#### Task requirements:
Considering only lines that hold the word "user", report how many there are in the listing below, as a single number.

#### Recorded data:
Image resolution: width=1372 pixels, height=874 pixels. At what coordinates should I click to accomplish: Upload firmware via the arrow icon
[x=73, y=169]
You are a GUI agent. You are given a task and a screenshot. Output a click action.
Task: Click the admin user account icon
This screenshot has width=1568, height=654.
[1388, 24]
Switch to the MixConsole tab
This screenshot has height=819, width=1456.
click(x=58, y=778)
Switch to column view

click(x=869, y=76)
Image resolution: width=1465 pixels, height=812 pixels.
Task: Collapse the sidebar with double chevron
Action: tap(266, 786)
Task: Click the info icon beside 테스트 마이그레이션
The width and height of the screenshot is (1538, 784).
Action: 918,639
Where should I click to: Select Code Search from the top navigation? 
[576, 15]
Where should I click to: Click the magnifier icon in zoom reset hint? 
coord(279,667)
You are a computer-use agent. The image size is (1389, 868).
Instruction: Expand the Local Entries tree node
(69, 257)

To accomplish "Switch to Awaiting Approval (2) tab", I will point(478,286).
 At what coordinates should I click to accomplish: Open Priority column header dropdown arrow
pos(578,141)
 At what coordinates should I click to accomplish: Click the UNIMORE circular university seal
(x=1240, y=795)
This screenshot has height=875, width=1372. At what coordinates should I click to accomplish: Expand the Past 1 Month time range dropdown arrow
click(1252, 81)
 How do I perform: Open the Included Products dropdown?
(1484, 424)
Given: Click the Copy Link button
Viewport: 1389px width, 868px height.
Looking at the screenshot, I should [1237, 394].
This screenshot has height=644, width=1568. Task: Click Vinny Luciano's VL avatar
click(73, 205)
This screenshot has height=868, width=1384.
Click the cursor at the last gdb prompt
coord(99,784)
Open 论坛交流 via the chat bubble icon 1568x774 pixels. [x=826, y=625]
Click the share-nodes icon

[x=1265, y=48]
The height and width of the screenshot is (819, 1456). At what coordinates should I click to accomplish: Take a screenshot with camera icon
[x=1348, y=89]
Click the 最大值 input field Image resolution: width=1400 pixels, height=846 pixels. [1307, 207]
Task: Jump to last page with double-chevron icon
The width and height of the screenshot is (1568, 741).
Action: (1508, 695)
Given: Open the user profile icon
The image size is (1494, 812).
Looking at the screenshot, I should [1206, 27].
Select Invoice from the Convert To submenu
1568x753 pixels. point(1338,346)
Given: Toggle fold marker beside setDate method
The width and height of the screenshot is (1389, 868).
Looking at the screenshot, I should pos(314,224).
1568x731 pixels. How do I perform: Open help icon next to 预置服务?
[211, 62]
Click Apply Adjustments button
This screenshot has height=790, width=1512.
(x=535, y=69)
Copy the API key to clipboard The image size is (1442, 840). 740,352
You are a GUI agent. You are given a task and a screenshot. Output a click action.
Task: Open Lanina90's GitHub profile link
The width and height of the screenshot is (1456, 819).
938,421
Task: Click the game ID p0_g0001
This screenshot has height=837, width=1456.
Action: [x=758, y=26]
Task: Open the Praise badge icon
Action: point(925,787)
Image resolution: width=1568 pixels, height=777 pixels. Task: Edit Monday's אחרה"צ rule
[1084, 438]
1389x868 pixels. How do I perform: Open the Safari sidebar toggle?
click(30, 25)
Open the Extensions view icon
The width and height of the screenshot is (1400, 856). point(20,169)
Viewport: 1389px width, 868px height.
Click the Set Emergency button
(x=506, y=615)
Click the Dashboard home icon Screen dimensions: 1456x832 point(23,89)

#### Response box:
2